(Data records begins)

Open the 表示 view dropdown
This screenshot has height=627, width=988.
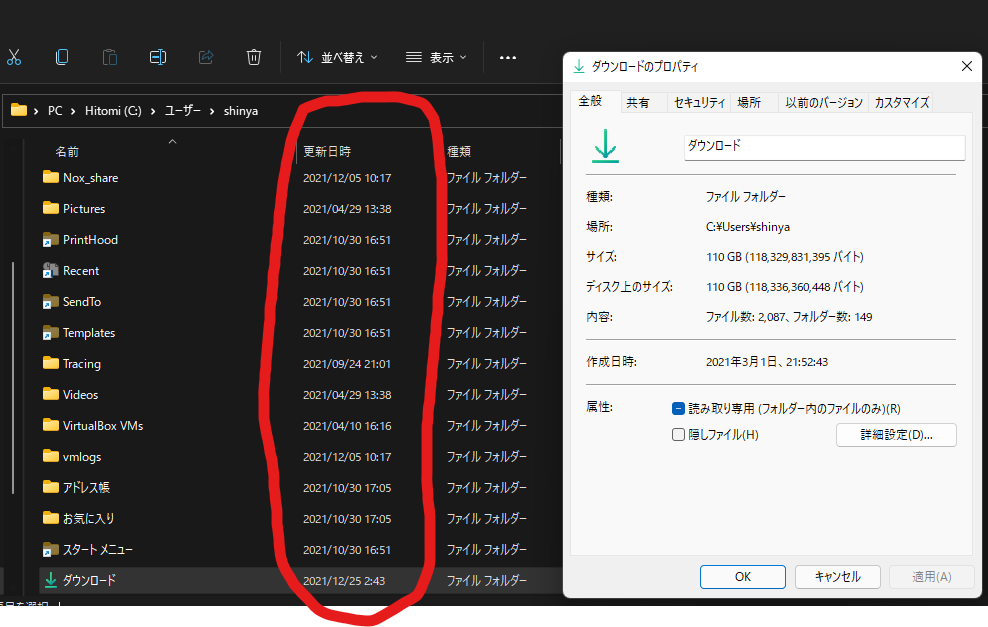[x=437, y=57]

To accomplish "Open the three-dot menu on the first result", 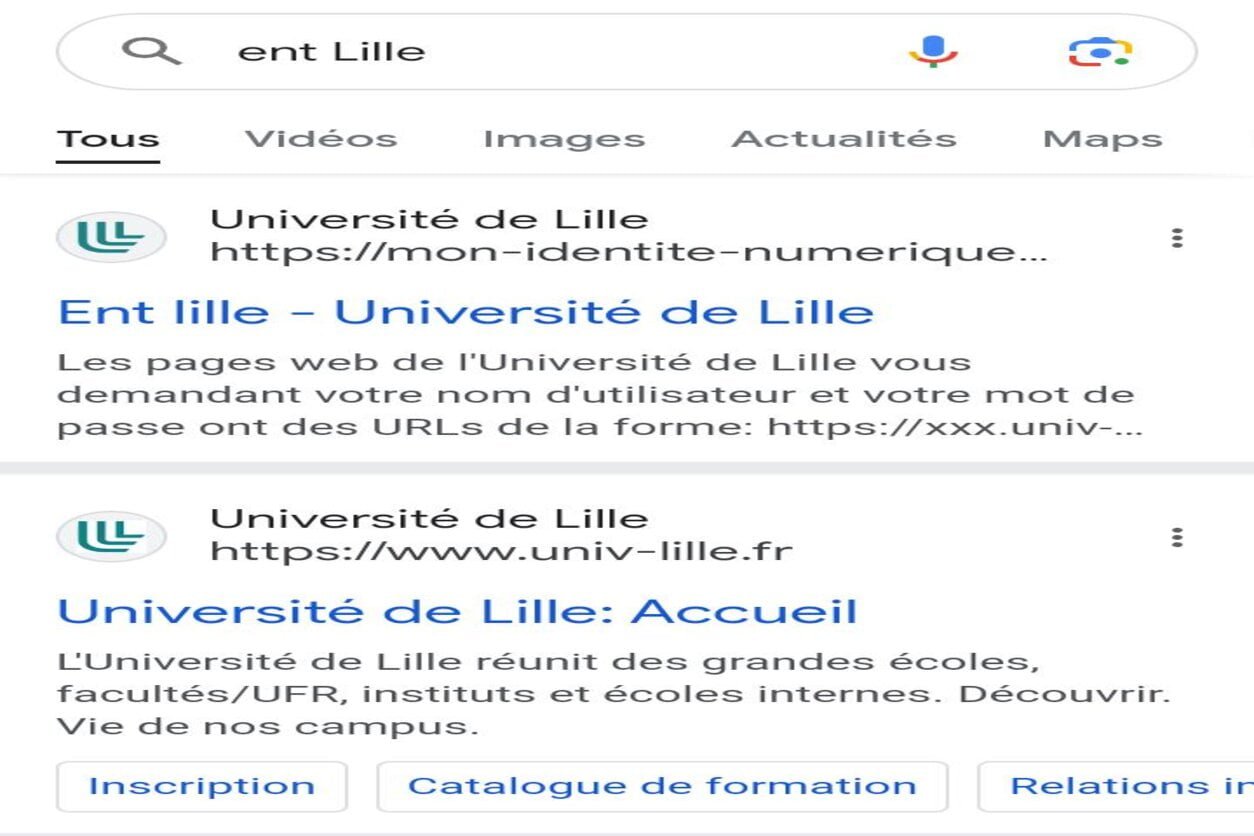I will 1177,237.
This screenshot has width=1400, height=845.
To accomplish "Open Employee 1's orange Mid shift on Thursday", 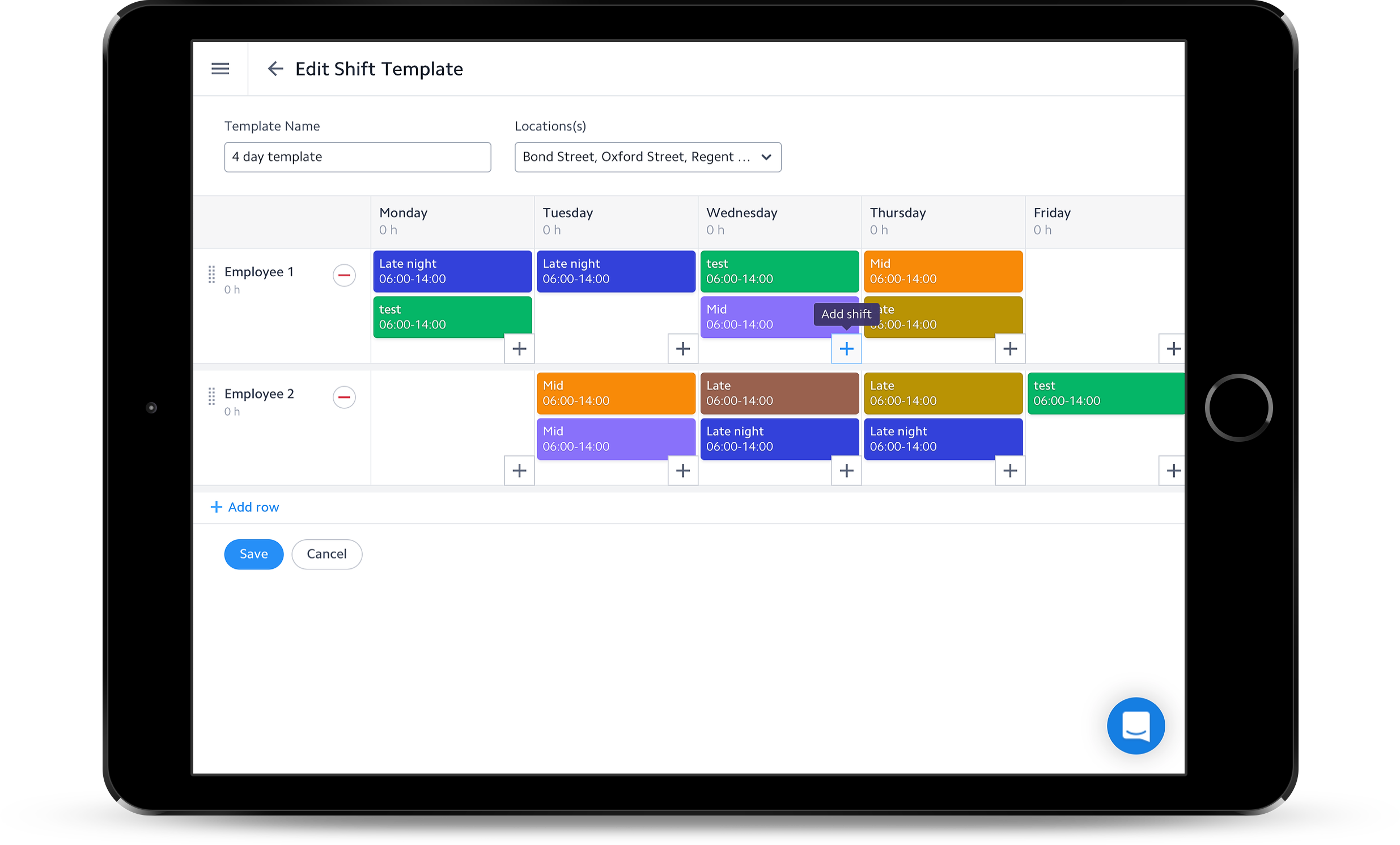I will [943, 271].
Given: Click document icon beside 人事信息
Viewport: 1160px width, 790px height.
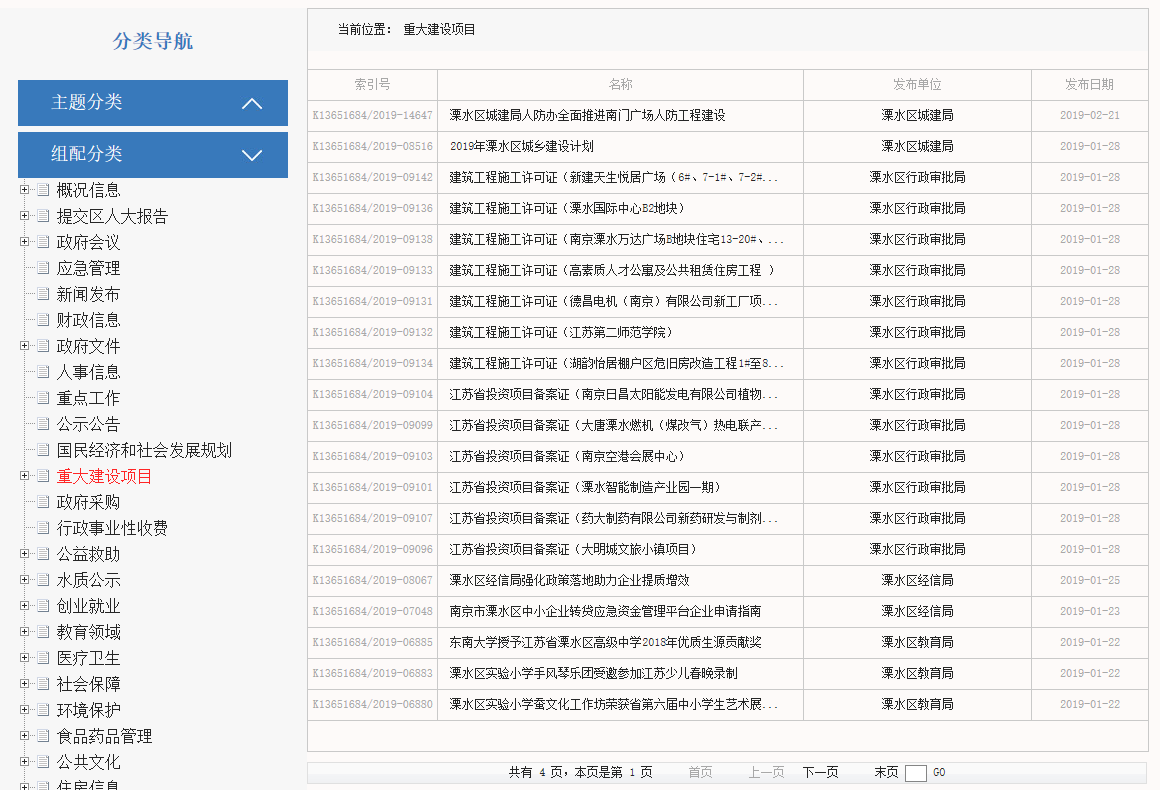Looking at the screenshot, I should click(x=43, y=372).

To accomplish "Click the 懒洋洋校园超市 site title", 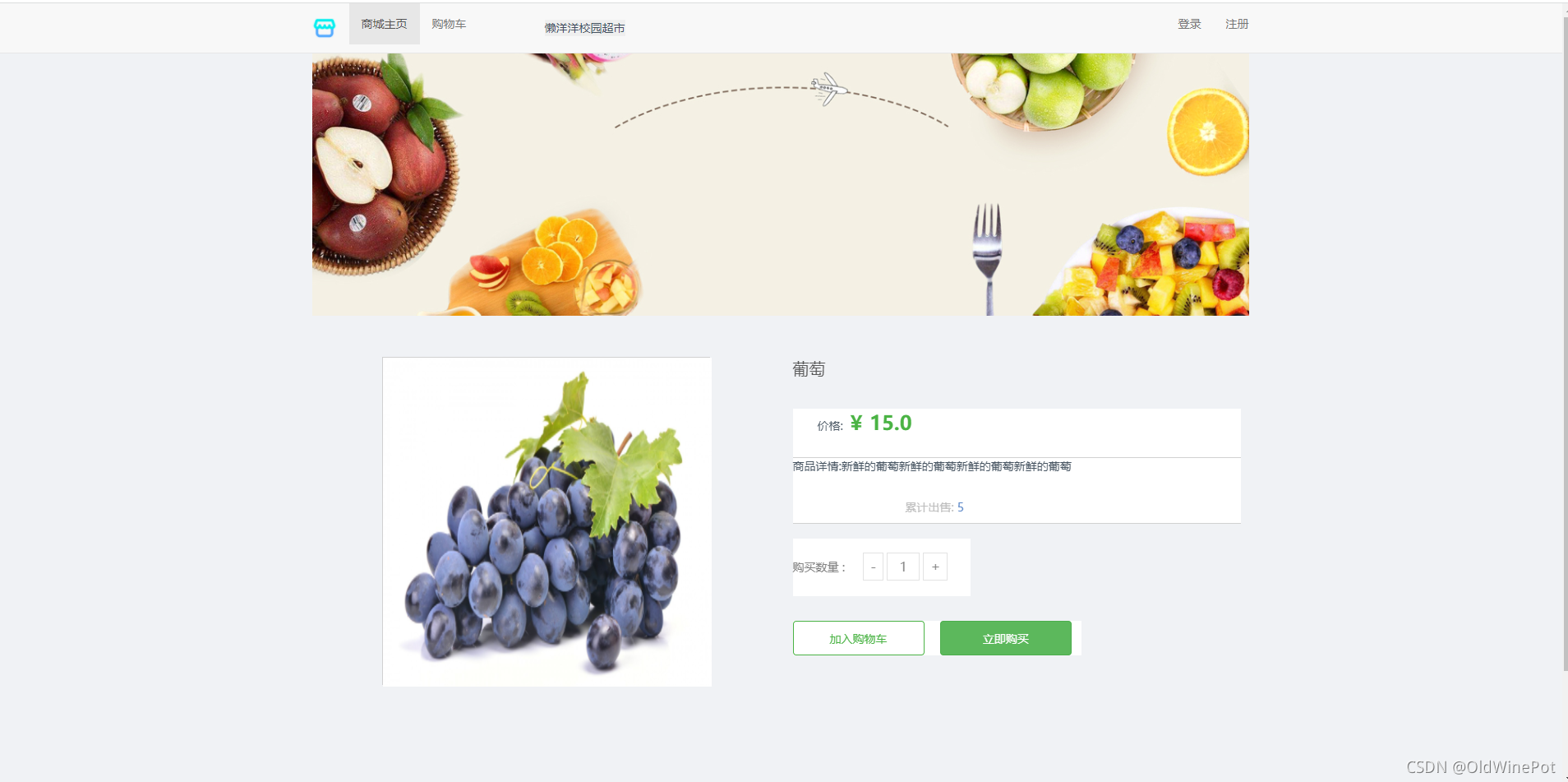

(Data records ends)

Activity: Please output exactly the lines from the line containing "Given: Click document icon beside 人事信息" through the last line of the records above, both included, and leave out any pictures.

Response box:
Given: Click document icon beside 人事信息
Viewport: 1160px width, 790px height.
Looking at the screenshot, I should click(x=43, y=372).

To accomplish "Click the 懒洋洋校园超市 site title", 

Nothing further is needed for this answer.